I’ve whiled away the past two weeks to the tune of Joy and Better Days by Hip Hatchet. This album instills cravings–a want for creaky floorboards in the lonely painted bar frozen in a moment on the cover and a whisky on the rocks to match. My particular favorites are the the fifth and sixth tracks “Sing Me a Reprise” and “Misdirected Man,” the latter of which has a GoPro video featured below.
PAPA’s much anticipated album Tender Madness finally dropped on October 8th, and I’ve spent much of this month listening and forming an opinion. As of today, the verdict is in: I’m obsessed. “If You’re My Girl, Then I’m Your Man” hits it on the head–bombastic intro settling into a love-torn confessional in which drummer Darren Weiss tells us what we want to hear. He’s our man, forget our plans.
Perhaps it’s the bias of dating a drummer, but I love a solid drummer-frontman and Weiss delivers. While this track “Put Me To Work,” and the album’s namesake “Tender Madness” are the strongest on the album, it’s a fruitful listen the whole way through and worth a purchase in total.

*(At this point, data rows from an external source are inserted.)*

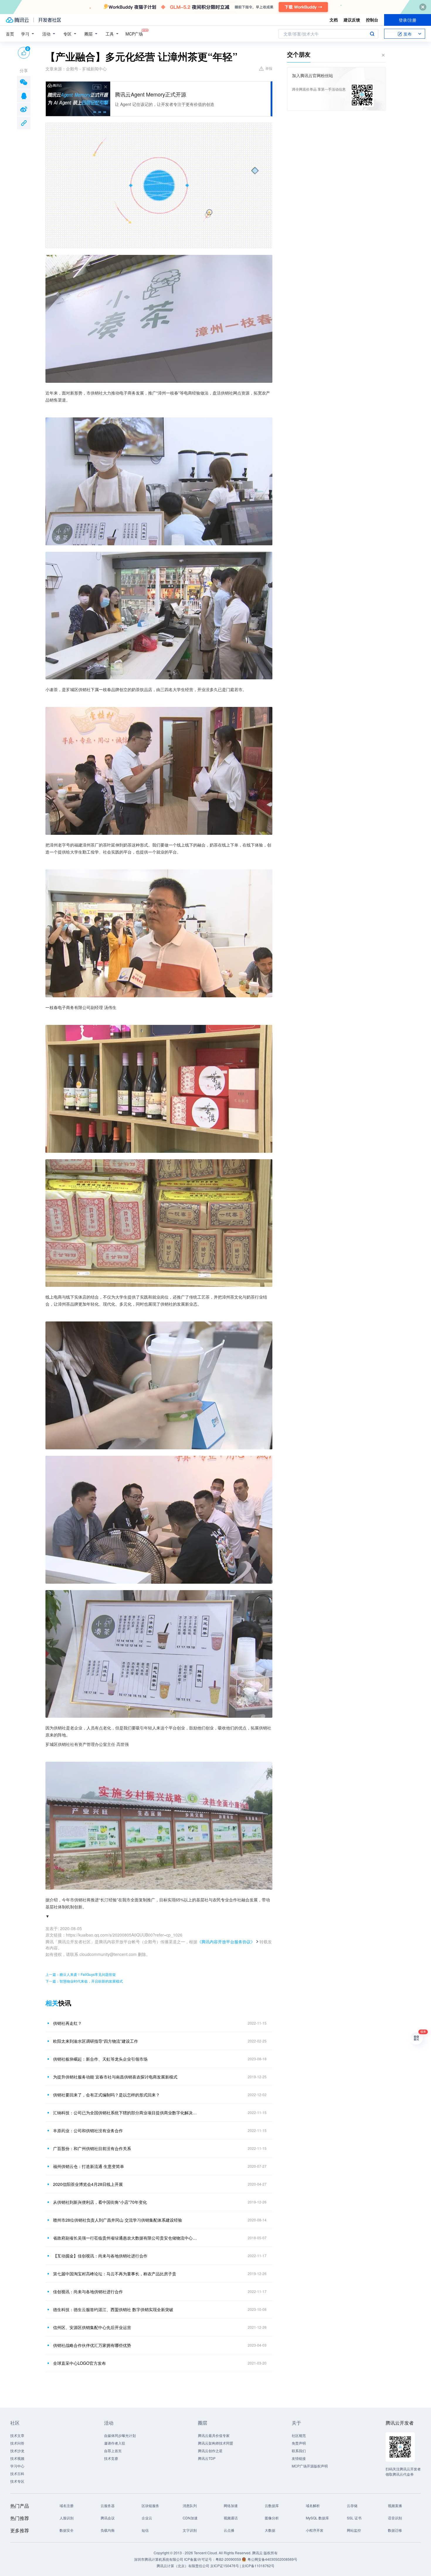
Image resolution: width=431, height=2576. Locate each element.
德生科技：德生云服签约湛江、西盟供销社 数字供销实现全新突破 (113, 2309)
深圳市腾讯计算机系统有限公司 (158, 2559)
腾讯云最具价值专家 (214, 2435)
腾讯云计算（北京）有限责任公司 (183, 2565)
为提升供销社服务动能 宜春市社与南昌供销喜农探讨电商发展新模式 (115, 2077)
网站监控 (354, 2530)
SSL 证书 (354, 2517)
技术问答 (17, 2442)
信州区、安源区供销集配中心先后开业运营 (92, 2327)
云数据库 (272, 2505)
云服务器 (108, 2505)
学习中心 (17, 2465)
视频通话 (231, 2517)
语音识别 (395, 2517)
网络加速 (231, 2505)
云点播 (229, 2530)
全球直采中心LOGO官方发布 (79, 2363)
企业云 (147, 2517)
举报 (268, 68)
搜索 (372, 33)
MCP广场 (134, 34)
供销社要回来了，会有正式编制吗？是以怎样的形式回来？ (106, 2095)
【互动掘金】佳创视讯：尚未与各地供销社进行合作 (100, 2256)
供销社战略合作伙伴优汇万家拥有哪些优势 (92, 2345)
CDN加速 (190, 2517)
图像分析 (272, 2517)
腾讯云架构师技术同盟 (215, 2442)
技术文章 (17, 2435)
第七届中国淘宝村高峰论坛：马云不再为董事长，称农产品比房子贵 (114, 2274)
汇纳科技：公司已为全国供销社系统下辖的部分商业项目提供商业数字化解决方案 (126, 2112)
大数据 (270, 2530)
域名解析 (313, 2505)
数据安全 (67, 2530)
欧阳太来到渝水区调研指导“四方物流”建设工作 (95, 2041)
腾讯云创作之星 (210, 2450)
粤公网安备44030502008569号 (272, 2559)
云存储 (352, 2505)
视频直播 (395, 2505)
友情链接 (299, 2458)
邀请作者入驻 (114, 2442)
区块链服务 (150, 2505)
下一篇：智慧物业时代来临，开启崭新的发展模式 (84, 1980)
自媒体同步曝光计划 (120, 2435)
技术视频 (17, 2458)
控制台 (372, 20)
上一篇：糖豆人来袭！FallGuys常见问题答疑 (80, 1974)
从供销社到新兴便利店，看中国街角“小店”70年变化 (100, 2202)
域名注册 (67, 2505)
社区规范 (299, 2435)
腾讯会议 (108, 2517)
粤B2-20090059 (229, 2559)
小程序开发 (314, 2530)
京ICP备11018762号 (258, 2565)
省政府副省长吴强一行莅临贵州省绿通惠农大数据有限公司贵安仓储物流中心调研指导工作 (126, 2238)
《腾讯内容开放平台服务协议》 (226, 1941)
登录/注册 (407, 20)
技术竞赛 (111, 2458)
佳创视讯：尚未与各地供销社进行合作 (88, 2291)
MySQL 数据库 (317, 2517)
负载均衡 (108, 2530)
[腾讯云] (17, 20)
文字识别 (190, 2530)
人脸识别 (67, 2517)
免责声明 (299, 2442)
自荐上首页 (113, 2450)
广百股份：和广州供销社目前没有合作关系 (92, 2148)
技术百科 (17, 2473)
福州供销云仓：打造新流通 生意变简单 (88, 2166)
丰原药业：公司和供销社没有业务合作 (88, 2130)
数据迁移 (395, 2530)
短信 (145, 2530)
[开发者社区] (49, 20)
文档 (334, 20)
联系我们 (299, 2450)
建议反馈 (352, 20)
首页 (10, 34)
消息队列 (190, 2505)
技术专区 (17, 2481)
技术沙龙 (17, 2450)
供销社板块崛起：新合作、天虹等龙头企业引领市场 (100, 2059)
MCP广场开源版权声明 (310, 2465)
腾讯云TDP (207, 2458)
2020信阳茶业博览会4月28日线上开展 (88, 2184)
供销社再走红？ (67, 2023)
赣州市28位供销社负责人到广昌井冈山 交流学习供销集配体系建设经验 (117, 2220)
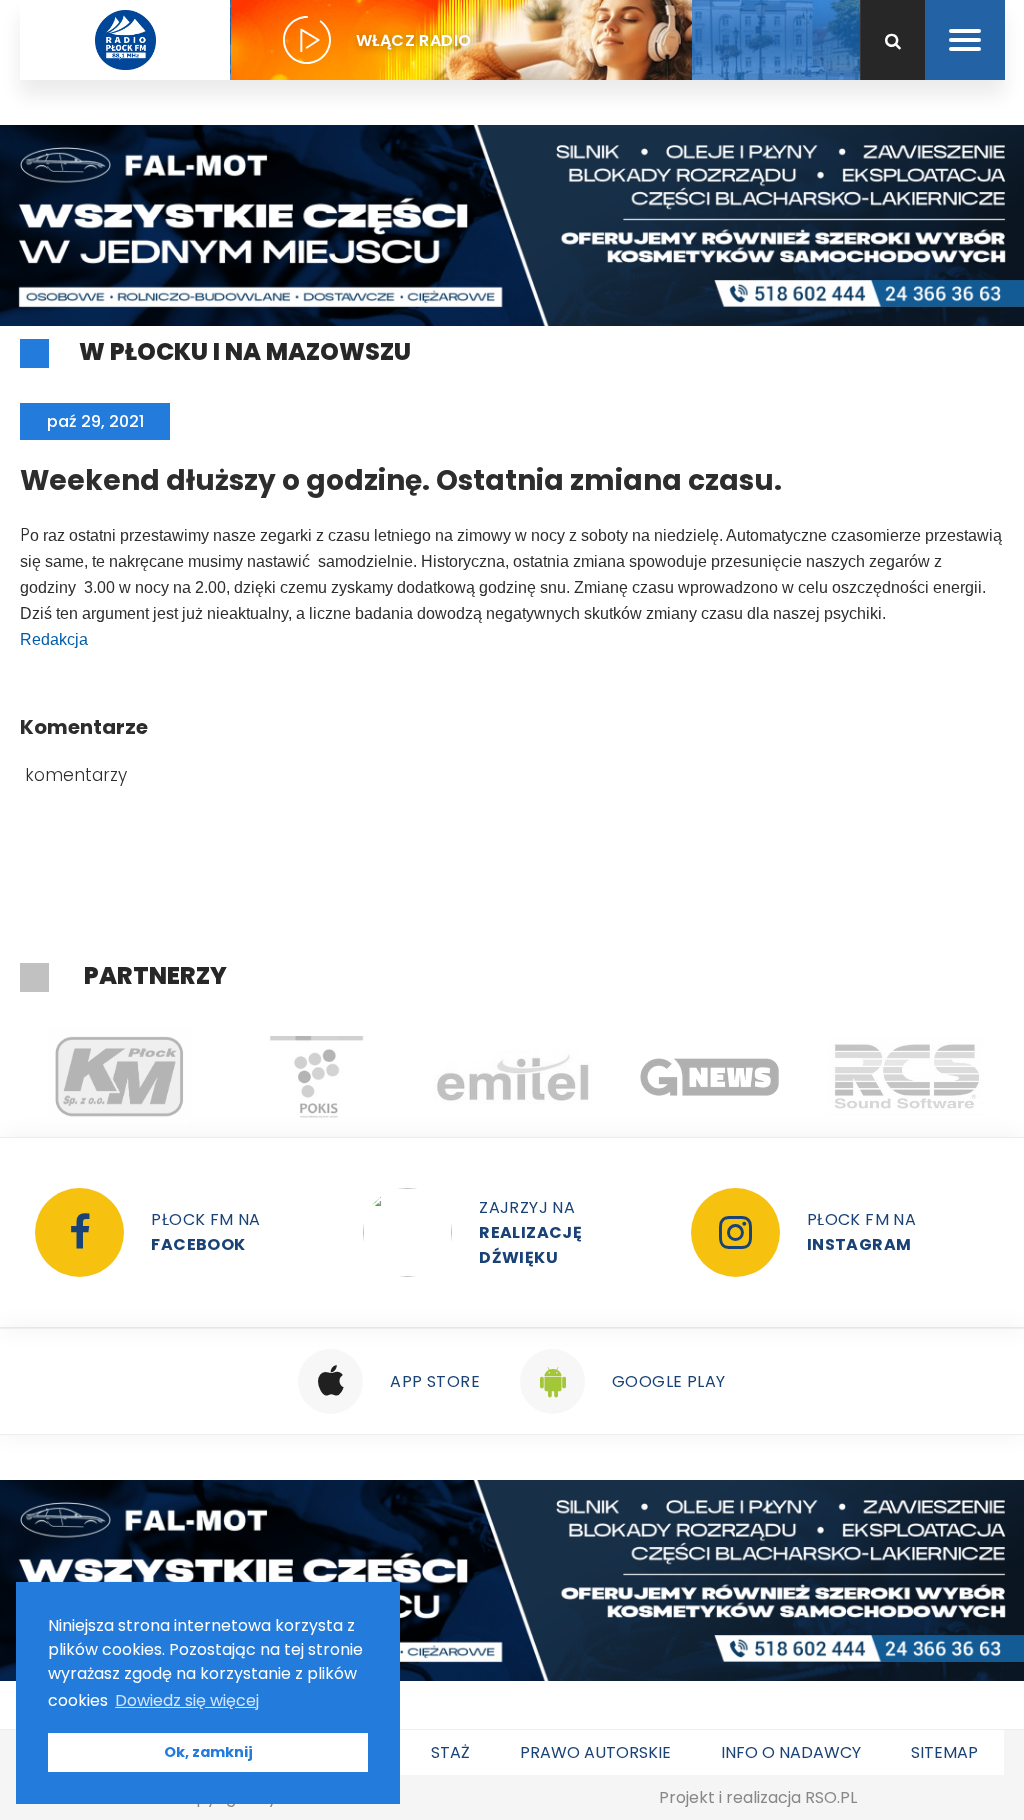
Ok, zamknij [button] (208, 1752)
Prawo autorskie (595, 1752)
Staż (450, 1752)
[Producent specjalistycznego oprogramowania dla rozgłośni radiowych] (709, 1077)
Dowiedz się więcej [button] (187, 1700)
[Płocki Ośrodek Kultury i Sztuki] (315, 1077)
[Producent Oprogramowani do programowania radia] (906, 1077)
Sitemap (944, 1752)
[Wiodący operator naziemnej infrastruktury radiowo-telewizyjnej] (512, 1077)
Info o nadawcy (791, 1752)
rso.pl (831, 1797)
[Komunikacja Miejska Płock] (118, 1077)
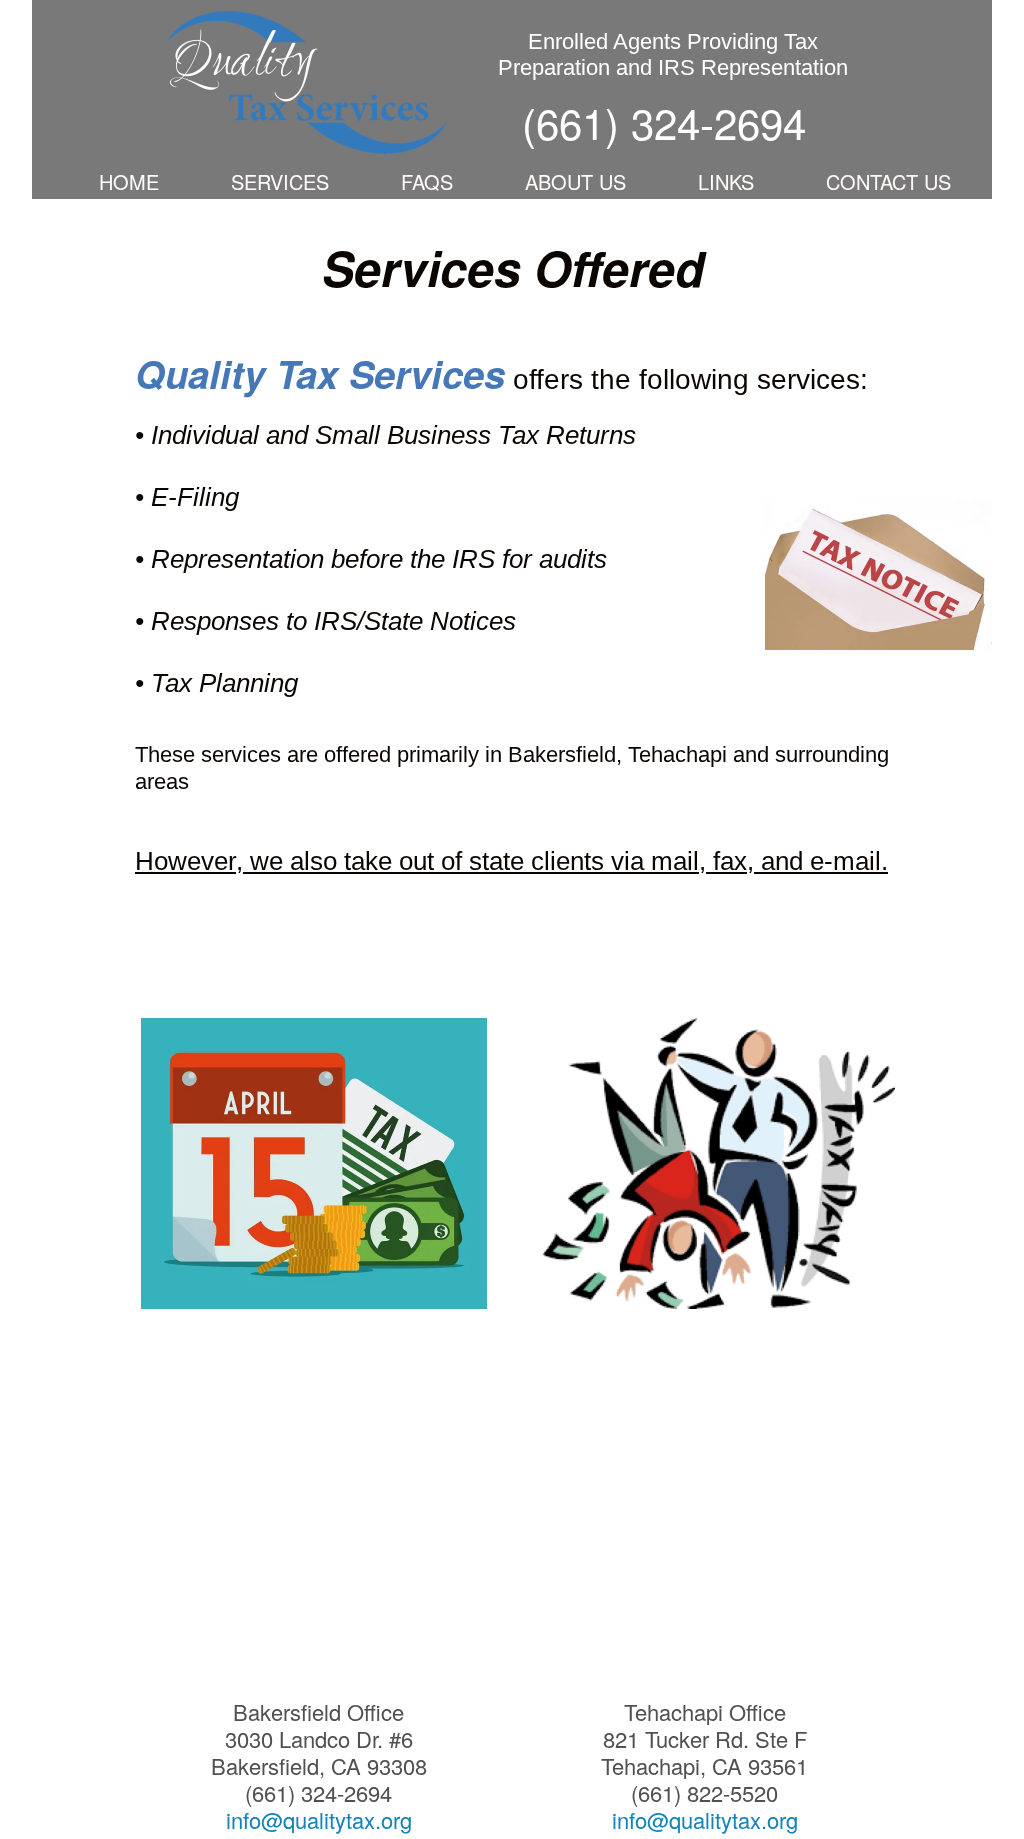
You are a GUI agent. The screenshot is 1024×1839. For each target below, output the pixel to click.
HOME (129, 181)
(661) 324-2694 (664, 122)
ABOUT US (575, 181)
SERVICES (280, 181)
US (937, 181)
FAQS (427, 181)
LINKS (726, 181)
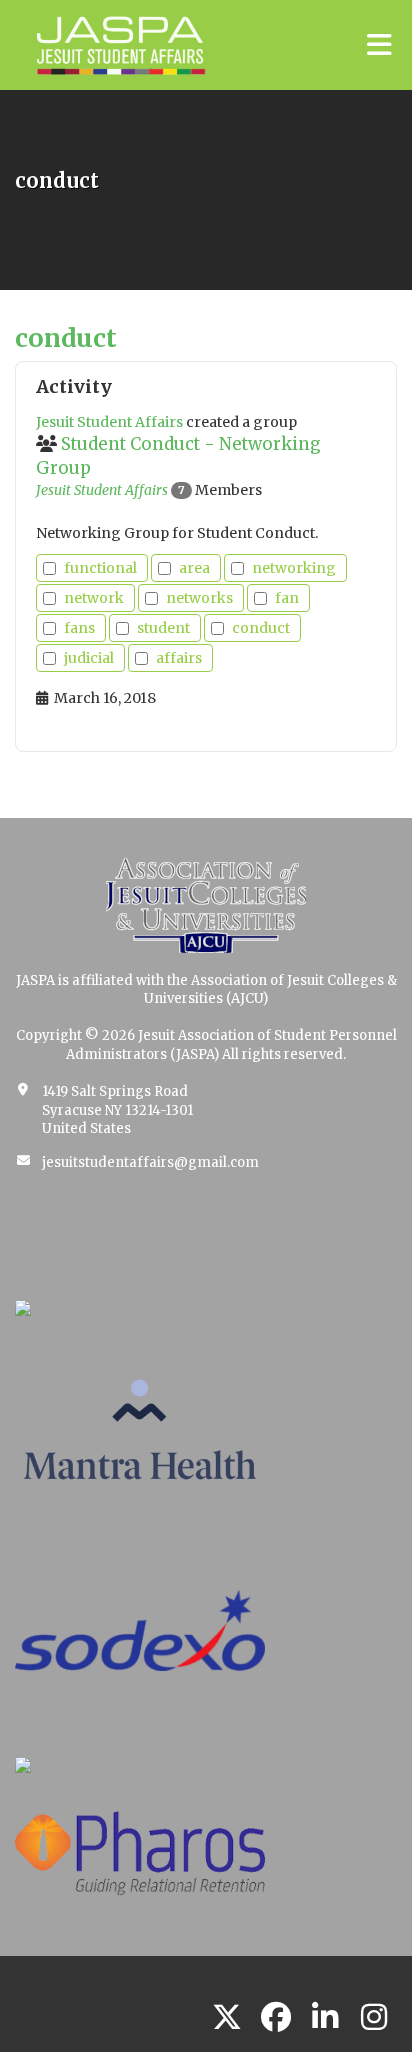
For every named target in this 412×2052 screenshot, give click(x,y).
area (194, 568)
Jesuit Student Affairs (102, 490)
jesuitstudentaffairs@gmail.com (150, 1162)
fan (287, 598)
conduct (261, 628)
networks (199, 598)
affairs (179, 658)
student (163, 628)
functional (100, 568)
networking (294, 568)
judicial (89, 658)
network (94, 598)
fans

No one has ever accused me of being cutting edge. I’m generally the last to a trend, unless said trend has been a constant in my life for unrelated reasons–making me an accidental hipster. If you read this blog on the regular, you already know this as my Current Obsessions are generally not very current in a larger context, merely within my own life. With this in mind…Lisa Hannigan’s 2011 album Passenger has been on constant rotation this week.
After acting as the accompanying voice to Damien Rice for seven years, she released her first full-fledged album, Sea Sew, in 2008. While on the road in support of this effort, she wrote new songs that would become Passenger–infusing each tune with “the feeling of transience and nostalgia that this constant traveling” is prone to conjure. Produced by Joe Henry (whose credits include Elvis Costello and Loudon Wainwright III, among others), this Irish lass recorded Passenger in one week. Describing the quick turnaround process as “natural,” Hannigan told NPR that the album, thusly, felt like they “were playing to one person.”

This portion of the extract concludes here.